A soaker hose system is an elegant, simple, and efficient solution to keeping your plants watered. At first glance, it looks exactly like a standard garden hose but it has one key difference: pores that run the entire length of the hose. Soaker hoses are made of a highly porous material, usually a mix of recycled rubber and polyethene plastic.

These tiny holes allow water to seep out slowly and with very little water pressure, which means that the water can be delivered directly to the root zone of your plants where they will need it most.

Compared to a sprinkler irrigation system, soaker hoses are a more efficient solution that uses less water because less is wasted on parts of the plants that don’t need it, such as the foliage. The water seeps slowly into the soil itself rather than showering the plants from above. If you’re concerned about being as eco-friendly as possible, this makes it a good option.

Soaker hoses are also super easy to install. They are used in exactly the same way as a normal garden hose – by attaching them to your nearest faucet, such as your outdoor tap. Then you simply lay the hose where you would like the water to be delivered and turn the tap on. The water flow can be pretty slow because such little water pressure is needed.

It can be a good idea to cover the hose with mulch to prevent as much UV damage as possible. Too much time out in the sun can cause the rubber of the hose to crack.

Benefits Of Soaker Hoses

  • Cost-efficient – Installing a soaker hose requires very little upfront cost. All you need to do is buy the hose and attach it to a tap. This makes it a great option for someone just starting out or for someone with a smaller garden area.
  • Time-efficient – Installing a soaker hose also requires very little upfront effort. If you don’t have a huge amount of time to spend creating a complicated irrigation system, then something simple like a soaker hose will do the job just fine.

######

* Challenge 1
Answer from the soaker hose text, one line each:
(a) What material are soaker hoses usually made of?
(b) What can happen to the rubber of the hose if it spends too much time in the sun?
(c) What part of the plants does the text name as an example of where a sprinkler wastes water?
* Challenge 2
The paragraph of the soaker hose text that calls the hoses super easy to install gives a series of steps for using one. List every step in order.
* Challenge 3
Extract the passage of the soaker hose text starting with "Soaker hoses are also" and going on through "pressure is needed.".

* Supplied information
######

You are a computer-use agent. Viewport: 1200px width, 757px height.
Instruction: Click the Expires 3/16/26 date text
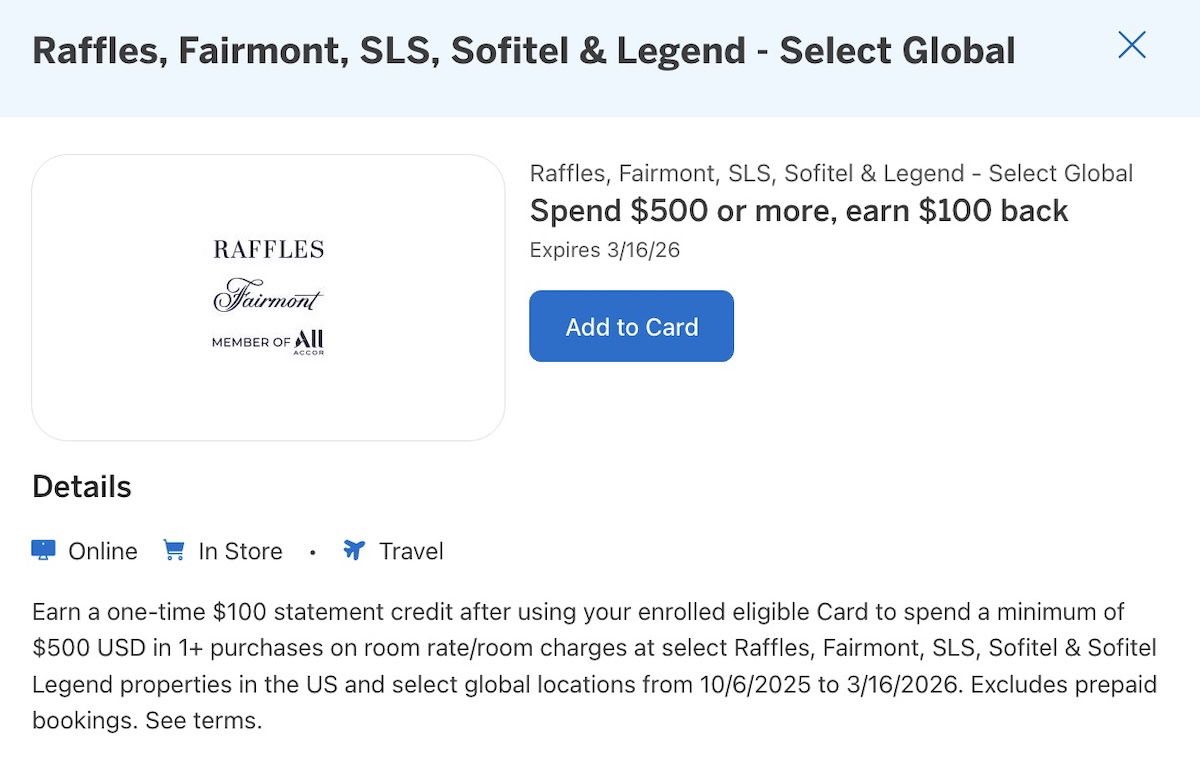coord(605,250)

######

* Task output 1
(a) A mix of recycled rubber and polyethene plastic.
(b) It can crack.
(c) The foliage.

* Task output 2
1. Attach the hose to your nearest faucet, such as your outdoor tap.
2. Lay the hose where you would like the water to be delivered.
3. Turn the tap on.

* Task output 3
Soaker hoses are also super easy to install. They are used in exactly the same way as a normal garden hose – by attaching them to your nearest faucet, such as your outdoor tap. Then you simply lay the hose where you would like the water to be delivered and turn the tap on. The water flow can be pretty slow because such little water pressure is needed.